TASK REQUIREMENTS: Pick up the account below of Bella's visit to Huddersfield Town and continue it from its last sentence.

GIVEN PASSAGE:
◇ ◇ ◇ ◇ ◇ ◇ ◇
Fast-forward six months and she was in the north of England, hanging out with the English Premier League side after a 4,600-mile trip to the John Smith’s Stadium. Having led out the team with her, it was also a memorable occasion for Mooy himself.
“It was very special to meet Bella,” the Terriers and Socceroos star reflected. “It puts life into perspective, a sick little girl and making her happy. I know the season’s been very tough but bringing Bella here picked everyone up a bit and it made me very happy that she came.”
The privilege of making a difference
The day clearly touched her father, too. “This is incredible,” Scott said at half-time of Huddersfield’s game with Leicester City. “This is truly remarkable. They have made a little Texas girl’s dream come true, to meet somebody who, unbeknownst to him, helped her deal with [this]… she used to have long curly hair like her twin sister.
“It helped her get to the point where she didn’t wear a wig. She didn’t feel she had to. It is remarkable where we find our strength. I don’t know if words can fully express how much it helped her. How much it helped ease the burden of our family.”
◇ ◇ ◇ ◇ ◇ ◇ ◇
COLLECTED DATA:
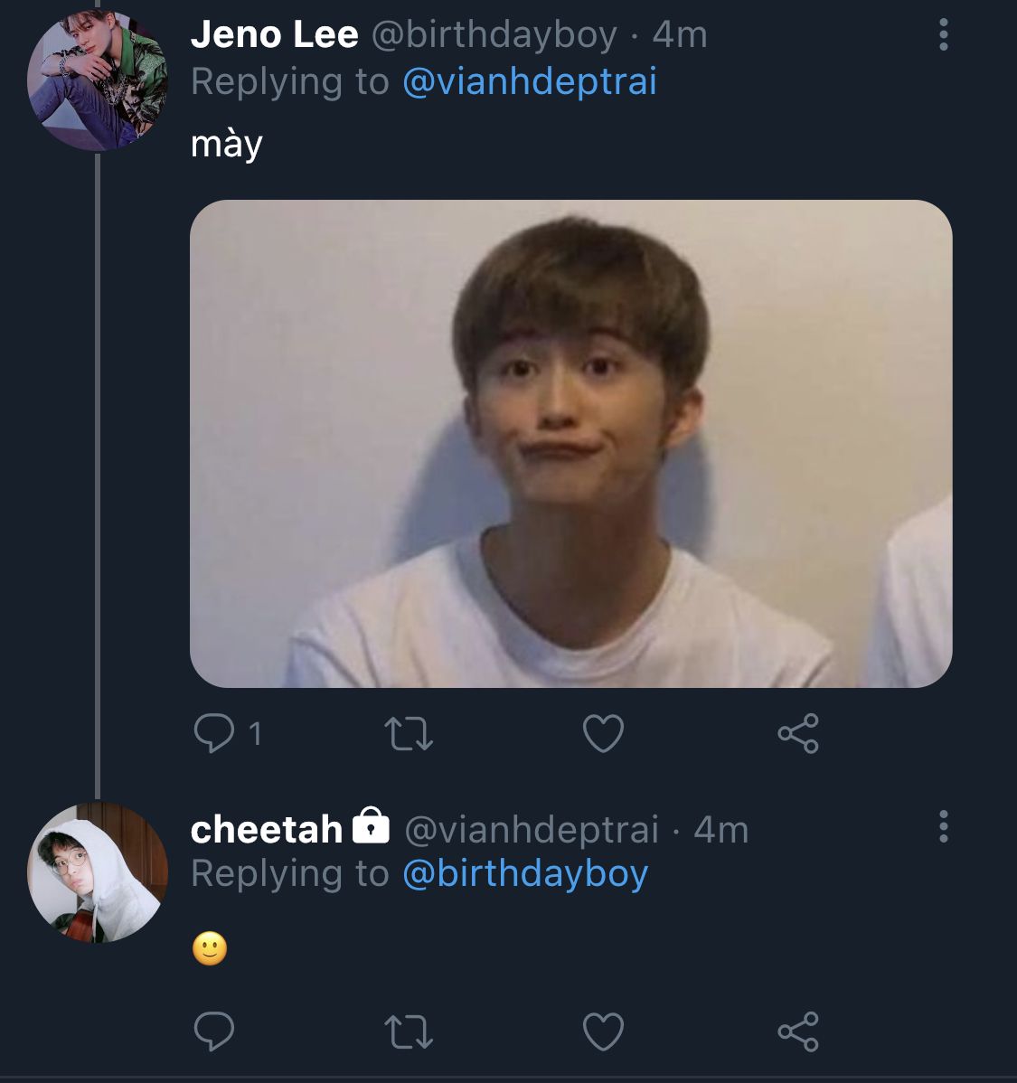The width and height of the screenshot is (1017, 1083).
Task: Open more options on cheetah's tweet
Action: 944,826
◇ ◇ ◇ ◇ ◇ ◇ ◇
EXERCISE RESPONSE:
And while it’s not considered the primary role of the 22 players on the pitch, having this kind of impact is a feature Mooy is happy to embrace. “It’s one of the privileges of the job. You can help people in a lot of different ways.
“Without doing anything she got some joy out of watching me play at the World Cup and now she’s a Huddersfield fan and she’s come to the match. It’s amazing and I hope she had a good time because that’s the thing that can make me happy today.”
The result on the day did not go Huddersfield’s way, being on the end of a 4-1 defeat, but Bella got to see her idol score from the spot – a moment she revelled in among the stadium regulars. “We never get penalties and she gave us that luck today and I have to say thank you to her,” Mooy concluded. “I’m glad that she’s happy.”